## Texto selecionado
◆ ◆ ◆ ◆ ◆ ◆ ◆

Texto em que o autor apresenta e defende suas ideias e opiniões, a partir da interpretação de fatos e dados.
Guerra e casamento: histórias de amor que acontecem entre tanques e bombas
Enquanto refletia sobre pontos interessantes da minha última semana para compartilharmos, mais uma guerra começou no mundo. E eu não consegui pensar em mais nada, desde então. Eu tento, mas nada avança. Questões paradas ou feitas de forma arrastada porque a cada minuto, eu busco alguma notícia.
Mas uma coisa é importante frisar: essa é mais uma guerra. Há muitos conflitos deflagrados no mundo nesse momento, apesar das mídias e do mundo europeu e estadunidense falar apenas sobre a guerra na Ucrânia. Quero deixar claro o seguinte: eu sou contra a guerra. Não vejo justificativa alguma na invasão de uma nação soberana, no bombardeamento de territórios, no assombro que é vivido por crianças, idosos e qualquer pessoa. Qualquer pessoa.
E, por isso, é importante explicitar que, enquanto focamos em um conflito, e não efetivamente na paz - e porque ele acontece em território europeu - palestinos e israelenses vivem em uma guerra contínua; territórios da Somália são bombardeados por drones estadunidenses sob o argumento de "guerra ao terrorismo".
Segundo informação da Organização das Nações Unidas, a ONU, há, além da Ucrânia, 28 territórios vivendo conflitos armados no mundo.
Dentre os já destacados também podemos falar de outros como Síria, Mianmar, Afeganistão, Etiópia, Mali, Nigéria, República Democrática do Congo, Quênia, Burkina Faso, Iêmen, entre outros. No caso do último, a despeito de não chamar atenção do mundo, o conflito acontece de modo intenso e fez com que a ONU alertasse para uma "grave crise humanitária" no país, que soma 10 mil crianças mortas ou mutiladas, 11 milhões de crianças precisando de ajuda, 2 milhões fora da escola e 400 mil em insegurança alimentar e fome. Como diz o intelectual e ativista Aílton Krenak: vivemos em guerra todo tempo. Nada mais certeiro.
E nos meus devaneios e navegadas por notícias, fiquei pensando em como trazer uma reflexão para cá sem que eu saísse muito do script, mas não deixasse de demarcar que sou uma noiva politizada, preocupada com o que acontece com o mundo e completamente consciente que tudo impacta a todas nós de alguma forma. E pensei "e como estão os casais durante a guerra?", "é possível falar de amor e casamento sob tanques, fuzis e bombas?" e encontrei surpreendentes histórias.

◆ ◆ ◆ ◆ ◆ ◆ ◆

## Informações fornecidas

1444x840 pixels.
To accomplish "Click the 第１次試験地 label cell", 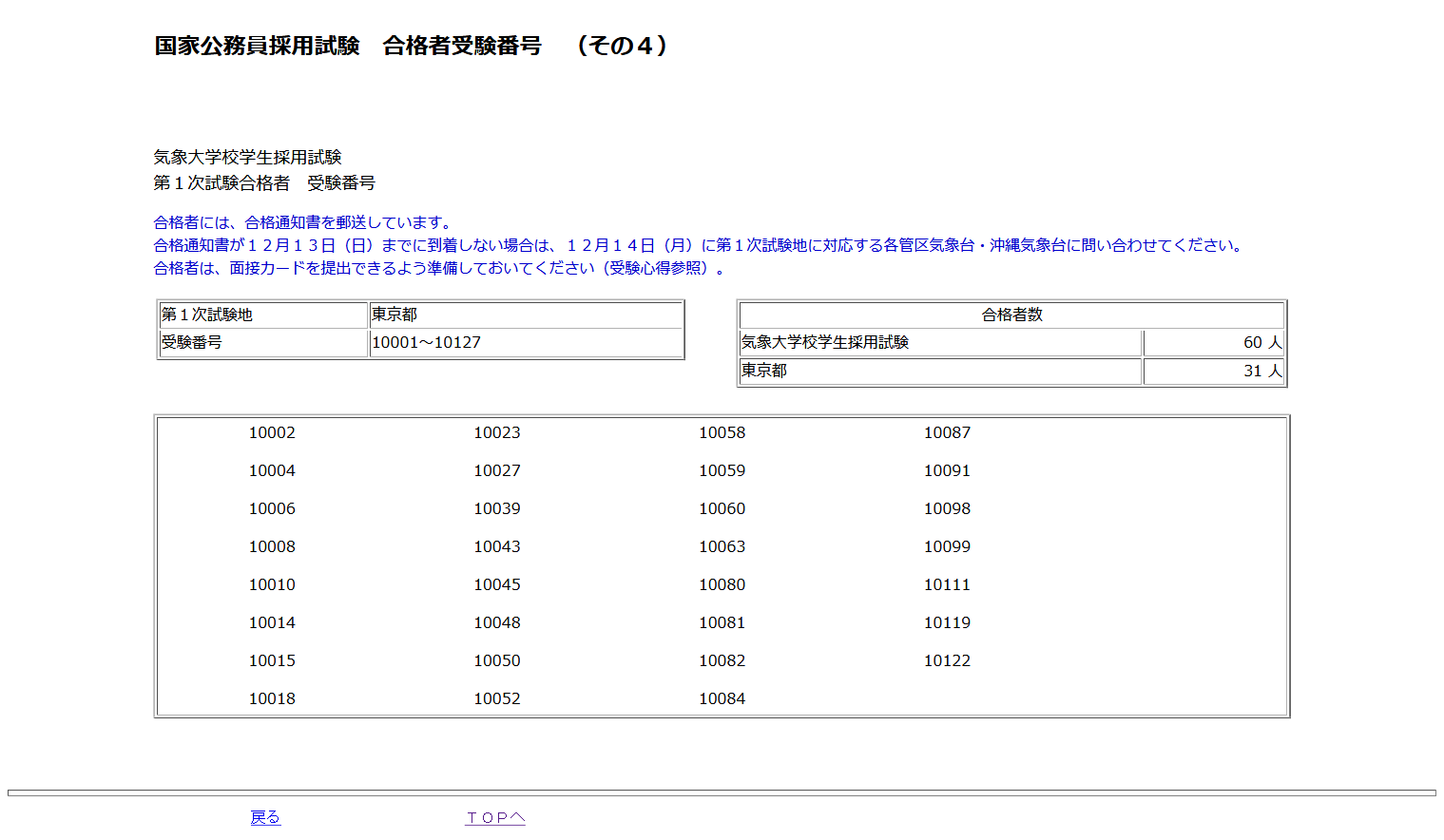I will tap(263, 315).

◆ ◆ ◆ ◆ ◆ ◆ ◆

## Enunciado da atividade
Transcreva fielmente o trecho do texto sobre guerra e casamento, começando nas palavras "Guerra e casamento: histórias" e parando logo depois de "pessoa. Qualquer pessoa.".

## Resposta da atividade
Guerra e casamento: histórias de amor que acontecem entre tanques e bombas
Enquanto refletia sobre pontos interessantes da minha última semana para compartilharmos, mais uma guerra começou no mundo. E eu não consegui pensar em mais nada, desde então. Eu tento, mas nada avança. Questões paradas ou feitas de forma arrastada porque a cada minuto, eu busco alguma notícia.
Mas uma coisa é importante frisar: essa é mais uma guerra. Há muitos conflitos deflagrados no mundo nesse momento, apesar das mídias e do mundo europeu e estadunidense falar apenas sobre a guerra na Ucrânia. Quero deixar claro o seguinte: eu sou contra a guerra. Não vejo justificativa alguma na invasão de uma nação soberana, no bombardeamento de territórios, no assombro que é vivido por crianças, idosos e qualquer pessoa. Qualquer pessoa.